§ ACTIONS TO TAKE:
[A] Please quote the letter word for word, starting with "This trip was" and going on through "my beloved country.".
[B] According to the letter, what is finding your way about a carrier worse than?
[C] List every activity the letter says the writer spent the past week doing.

§ PAGE TEXT:
+++++

Have you heard of my doings of late weeks from Mother, or are you in blissful ignorance that I’ve won the **? Anyway I have just suffered a ride in an aircraft carrier which was not too bad taken all-in-all (in toto) I was hopefully expecting to come South to Kingsdown when I had finished, but such was not written, and the moving hand wrote on & wrote something else, which at present is undecipherable.
This trip was quite an interesting novelty to me, for a carrier is a type of ship which has never been honoured by my presence heretofore. Looked at from whatever angle you wish, they are queer ships, and their miles of corridors & messes etc make them worse than Hampton Court to find your way about. You may have to go half a mile for a wash, and at least as far to ‘spend a penny’.
However, although I am not in your warm southern climate I am tolerably contented, in a cow- like manner, because the past week I have been entirely free from irksome work and I have spent my time reading a History of England, drawing, going to the pictures & Eusa concerts, eating eggs and chips, sleeping and spinning yarns. That is a good programme, you must admit & just serves to indicate the invaluable services which I render to the Navy and to my beloved country.

+++++

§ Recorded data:
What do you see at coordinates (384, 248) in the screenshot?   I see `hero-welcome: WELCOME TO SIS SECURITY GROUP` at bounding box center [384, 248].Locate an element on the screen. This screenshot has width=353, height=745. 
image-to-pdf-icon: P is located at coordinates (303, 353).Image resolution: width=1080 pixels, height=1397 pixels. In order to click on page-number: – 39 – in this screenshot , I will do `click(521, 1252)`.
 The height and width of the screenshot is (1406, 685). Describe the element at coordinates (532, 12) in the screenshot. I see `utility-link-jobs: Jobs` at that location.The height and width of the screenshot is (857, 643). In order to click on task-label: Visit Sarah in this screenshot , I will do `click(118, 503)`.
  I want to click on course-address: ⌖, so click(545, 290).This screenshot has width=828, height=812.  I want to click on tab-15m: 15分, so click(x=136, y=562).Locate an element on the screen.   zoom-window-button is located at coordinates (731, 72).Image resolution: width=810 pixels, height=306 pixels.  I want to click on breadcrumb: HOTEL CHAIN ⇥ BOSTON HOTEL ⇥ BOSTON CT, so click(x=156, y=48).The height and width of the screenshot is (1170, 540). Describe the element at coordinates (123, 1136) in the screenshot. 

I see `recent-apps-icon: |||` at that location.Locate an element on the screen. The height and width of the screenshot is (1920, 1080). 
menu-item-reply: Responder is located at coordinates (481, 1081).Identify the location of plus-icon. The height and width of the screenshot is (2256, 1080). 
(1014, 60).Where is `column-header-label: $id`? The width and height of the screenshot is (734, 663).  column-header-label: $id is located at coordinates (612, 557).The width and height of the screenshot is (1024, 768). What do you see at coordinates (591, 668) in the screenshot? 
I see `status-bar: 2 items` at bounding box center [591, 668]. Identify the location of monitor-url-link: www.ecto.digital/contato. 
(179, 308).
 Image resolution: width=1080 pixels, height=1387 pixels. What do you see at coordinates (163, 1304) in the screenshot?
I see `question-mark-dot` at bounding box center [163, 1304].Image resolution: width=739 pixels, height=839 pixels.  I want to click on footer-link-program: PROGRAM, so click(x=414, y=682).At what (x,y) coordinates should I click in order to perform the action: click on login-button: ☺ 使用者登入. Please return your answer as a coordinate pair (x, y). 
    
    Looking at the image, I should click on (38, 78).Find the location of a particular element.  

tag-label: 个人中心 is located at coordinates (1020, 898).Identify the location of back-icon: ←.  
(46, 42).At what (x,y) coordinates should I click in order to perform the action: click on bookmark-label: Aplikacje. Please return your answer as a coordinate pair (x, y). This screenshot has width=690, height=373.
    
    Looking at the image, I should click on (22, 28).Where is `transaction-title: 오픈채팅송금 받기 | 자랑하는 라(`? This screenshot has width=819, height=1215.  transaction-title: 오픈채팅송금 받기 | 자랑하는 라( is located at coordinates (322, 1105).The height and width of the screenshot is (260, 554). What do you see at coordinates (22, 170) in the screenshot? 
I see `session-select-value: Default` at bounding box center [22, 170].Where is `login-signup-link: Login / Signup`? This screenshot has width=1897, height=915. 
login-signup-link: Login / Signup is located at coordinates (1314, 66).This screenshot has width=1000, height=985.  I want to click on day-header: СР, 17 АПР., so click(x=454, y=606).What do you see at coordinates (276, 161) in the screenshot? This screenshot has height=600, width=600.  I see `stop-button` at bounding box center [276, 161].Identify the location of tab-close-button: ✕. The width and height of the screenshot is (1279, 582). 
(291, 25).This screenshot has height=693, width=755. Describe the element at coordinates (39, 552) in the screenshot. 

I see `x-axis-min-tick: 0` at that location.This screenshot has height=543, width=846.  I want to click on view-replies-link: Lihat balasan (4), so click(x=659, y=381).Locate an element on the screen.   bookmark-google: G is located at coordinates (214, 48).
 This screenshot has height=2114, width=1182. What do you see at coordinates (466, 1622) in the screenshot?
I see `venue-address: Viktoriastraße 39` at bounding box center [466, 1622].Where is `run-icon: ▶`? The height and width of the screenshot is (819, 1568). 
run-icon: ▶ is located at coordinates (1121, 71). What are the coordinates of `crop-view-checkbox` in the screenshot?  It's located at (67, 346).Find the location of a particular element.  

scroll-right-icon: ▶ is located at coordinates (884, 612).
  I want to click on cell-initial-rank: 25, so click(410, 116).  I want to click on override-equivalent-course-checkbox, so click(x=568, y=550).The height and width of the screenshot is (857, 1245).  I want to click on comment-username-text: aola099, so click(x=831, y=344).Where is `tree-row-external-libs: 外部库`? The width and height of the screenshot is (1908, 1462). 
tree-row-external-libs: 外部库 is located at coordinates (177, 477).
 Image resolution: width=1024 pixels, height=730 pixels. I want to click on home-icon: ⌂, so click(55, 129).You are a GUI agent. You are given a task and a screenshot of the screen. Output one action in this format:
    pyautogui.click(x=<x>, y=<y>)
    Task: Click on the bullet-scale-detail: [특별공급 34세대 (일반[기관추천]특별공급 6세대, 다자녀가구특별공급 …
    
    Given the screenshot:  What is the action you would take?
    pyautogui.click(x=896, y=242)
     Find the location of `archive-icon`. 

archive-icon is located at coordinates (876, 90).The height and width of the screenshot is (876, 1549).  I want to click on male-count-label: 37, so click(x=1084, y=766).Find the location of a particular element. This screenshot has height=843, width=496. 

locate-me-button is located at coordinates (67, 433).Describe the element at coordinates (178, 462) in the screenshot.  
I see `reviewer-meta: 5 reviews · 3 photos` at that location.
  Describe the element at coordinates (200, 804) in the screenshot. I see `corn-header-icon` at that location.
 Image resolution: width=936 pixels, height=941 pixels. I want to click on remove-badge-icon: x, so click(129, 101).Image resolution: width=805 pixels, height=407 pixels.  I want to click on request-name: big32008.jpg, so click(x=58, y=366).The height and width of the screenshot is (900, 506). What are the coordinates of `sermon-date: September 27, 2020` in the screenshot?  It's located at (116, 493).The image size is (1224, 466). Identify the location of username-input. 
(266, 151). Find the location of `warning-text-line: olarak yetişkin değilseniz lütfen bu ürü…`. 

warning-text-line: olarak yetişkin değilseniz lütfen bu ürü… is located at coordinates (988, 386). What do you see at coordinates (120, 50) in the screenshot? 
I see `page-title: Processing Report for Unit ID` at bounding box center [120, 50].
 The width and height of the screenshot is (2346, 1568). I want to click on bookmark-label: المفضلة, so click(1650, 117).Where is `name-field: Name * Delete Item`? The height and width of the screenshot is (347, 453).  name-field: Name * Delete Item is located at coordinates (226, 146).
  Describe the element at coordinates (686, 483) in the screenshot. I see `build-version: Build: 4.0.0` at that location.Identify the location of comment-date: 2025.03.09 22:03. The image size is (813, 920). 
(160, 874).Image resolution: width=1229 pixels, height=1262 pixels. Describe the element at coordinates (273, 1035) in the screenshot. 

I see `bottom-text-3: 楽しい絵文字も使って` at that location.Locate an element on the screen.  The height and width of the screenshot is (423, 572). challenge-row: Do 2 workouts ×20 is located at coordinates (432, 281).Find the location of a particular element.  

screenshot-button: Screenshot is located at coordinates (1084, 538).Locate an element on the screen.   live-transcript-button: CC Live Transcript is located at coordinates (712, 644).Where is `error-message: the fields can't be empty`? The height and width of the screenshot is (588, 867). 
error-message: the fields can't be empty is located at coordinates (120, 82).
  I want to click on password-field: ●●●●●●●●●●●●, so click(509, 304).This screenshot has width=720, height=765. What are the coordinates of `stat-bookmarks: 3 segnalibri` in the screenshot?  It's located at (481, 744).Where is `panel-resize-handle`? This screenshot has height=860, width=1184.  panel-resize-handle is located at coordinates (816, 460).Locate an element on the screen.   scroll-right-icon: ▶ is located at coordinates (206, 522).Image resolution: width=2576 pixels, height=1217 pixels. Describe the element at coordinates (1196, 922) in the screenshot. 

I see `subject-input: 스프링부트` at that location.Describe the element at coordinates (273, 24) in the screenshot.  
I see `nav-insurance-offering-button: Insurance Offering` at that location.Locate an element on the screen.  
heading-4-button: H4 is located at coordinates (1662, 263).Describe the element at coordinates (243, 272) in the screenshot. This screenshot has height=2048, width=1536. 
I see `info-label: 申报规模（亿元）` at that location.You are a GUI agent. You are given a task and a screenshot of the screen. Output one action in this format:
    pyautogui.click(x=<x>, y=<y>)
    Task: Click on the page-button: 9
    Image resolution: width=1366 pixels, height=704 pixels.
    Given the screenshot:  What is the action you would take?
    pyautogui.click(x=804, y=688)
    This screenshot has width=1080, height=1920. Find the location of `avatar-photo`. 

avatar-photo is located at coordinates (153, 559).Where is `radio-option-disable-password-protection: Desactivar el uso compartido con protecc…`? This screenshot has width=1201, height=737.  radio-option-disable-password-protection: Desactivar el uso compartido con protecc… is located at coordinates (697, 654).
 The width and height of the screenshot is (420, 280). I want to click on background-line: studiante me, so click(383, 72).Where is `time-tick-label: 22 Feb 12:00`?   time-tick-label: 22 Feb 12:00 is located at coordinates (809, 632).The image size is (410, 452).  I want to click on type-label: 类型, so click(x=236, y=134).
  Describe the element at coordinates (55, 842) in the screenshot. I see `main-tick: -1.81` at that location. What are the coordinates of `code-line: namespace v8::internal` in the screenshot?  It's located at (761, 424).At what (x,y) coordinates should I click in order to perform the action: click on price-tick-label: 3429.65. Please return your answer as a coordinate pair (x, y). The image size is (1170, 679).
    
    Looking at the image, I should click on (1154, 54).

+++++

§ ANSWERS TO EACH TASK:
[A]
This trip was quite an interesting novelty to me, for a carrier is a type of ship which has never been honoured by my presence heretofore. Looked at from whatever angle you wish, they are queer ships, and their miles of corridors & messes etc make them worse than Hampton Court to find your way about. You may have to go half a mile for a wash, and at least as far to ‘spend a penny’.
However, although I am not in your warm southern climate I am tolerably contented, in a cow- like manner, because the past week I have been entirely free from irksome work and I have spent my time reading a History of England, drawing, going to the pictures & Eusa concerts, eating eggs and chips, sleeping and spinning yarns. That is a good programme, you must admit & just serves to indicate the invaluable services which I render to the Navy and to my beloved country.

[B] Hampton Court.

[C]
- Reading a History of England
- Drawing
- Going to the pictures & Eusa concerts
- Eating eggs and chips
- Sleeping
- Spinning yarns